心墙掺砾土料的动强度特性研究

发布时间：2018-04-13 01:03

本文选题：土石坝 + 心墙　；参考：《大连理工大学》2014年硕士论文

【摘要】：土石坝具有投资省、施工快以及对地质条件的适应范围广等优点,是国内外重点发展的坝型之一。近年来,土石坝的高度有了很大发展,正在实现150m级向300m级高坝的跨越。如双江口(312m)、两河口(293m)、糯扎渡(261.5m)等等。高土石坝多采用掺砾黏土料作防渗心墙。这种人工掺砾土料的级配宽,有相当的黏粒含量,小颗粒充分填充大颗粒孔隙,可获得很高的干密度,因而具有良好的防渗性,同时粗颗粒能够形成骨架,抗剪强度和弹性模量均较高,应用于高土石坝作心墙料,既起防渗作用,又与两侧坝壳料的强度变形特性相差不大,较好地承担荷载,改善心墙的应力状态,减少发生水力劈裂的可能性。高土石坝的坝壳料一般有向外变形的趋势,这会引起心墙应力减小,一旦发生地震心墙顶部容易出现动强度不足的问题,甚至产生裂缝,若继续加震将导致大坝顶部坝坡失稳等。心墙土料掺砾可以提高其地震动强度,但掺砾后心墙与坝壳刚度差别变小,在地震引起剪应力的分担上,掺砾土料心墙分担的比例比黏土心墙大。因此掺砾心墙的动强度能否满足要求需要进一步研究。本文采用GDS三轴仪进行了一系列饱和掺砾土料的静力和动力试验,研究了心墙顶部的掺砾土料在低围压下的动强度特性。
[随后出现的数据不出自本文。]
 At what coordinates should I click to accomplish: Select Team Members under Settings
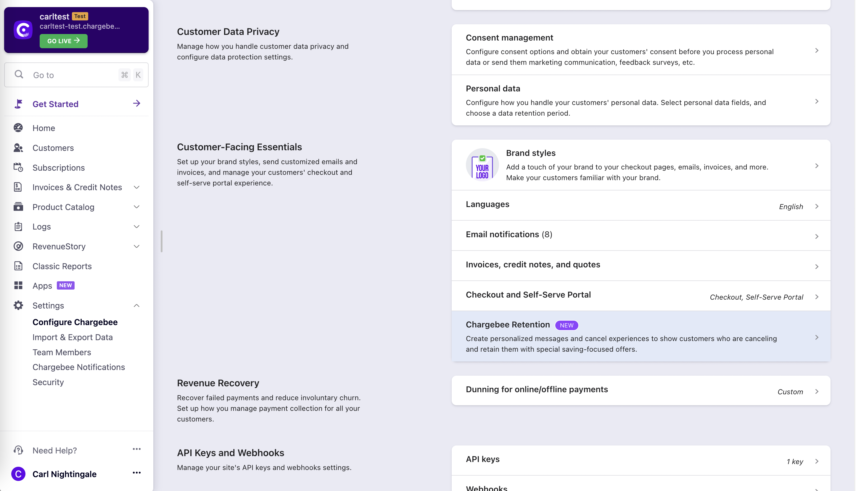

本文的主要工作如下： (1)进行了静力三轴固结不排水试验,得到了掺砾料的应力—应变、孔压、有效应力路径曲线,求得其静强度指标。 (2)进行了动力三轴试验,研究了掺砾土料的动力特性,得到了掺砾土料的动模量和阻尼比曲线及参数。 (3)进行了动强度试验,得到如下规律：①相同围压作用下试样的动强度一般随固结应力比先增大后减小。②试样的掺砾比例增大可以提高其动强度,且随着围压的增大动强度提高愈显著。动摩擦角φd随掺砾比例提高而变大,但动粘聚力cd随掺砾比例提高而变小。掺砾比例变化引起其动力指标的变化与静力情况下的变化相似。③试样的动应变随振次N的变化与rc的大小有关,rc为动应力和土样的固结不排水强度之比。动应变随振次的变化曲线存在一个转折点,在转折点出现以前,应变随振次变化缓慢；转折点出现以后应变急剧增长。④通过3组不同固结比动强度试验,绘制出地震总应力抗剪强度线并求得地震总应力强度参数。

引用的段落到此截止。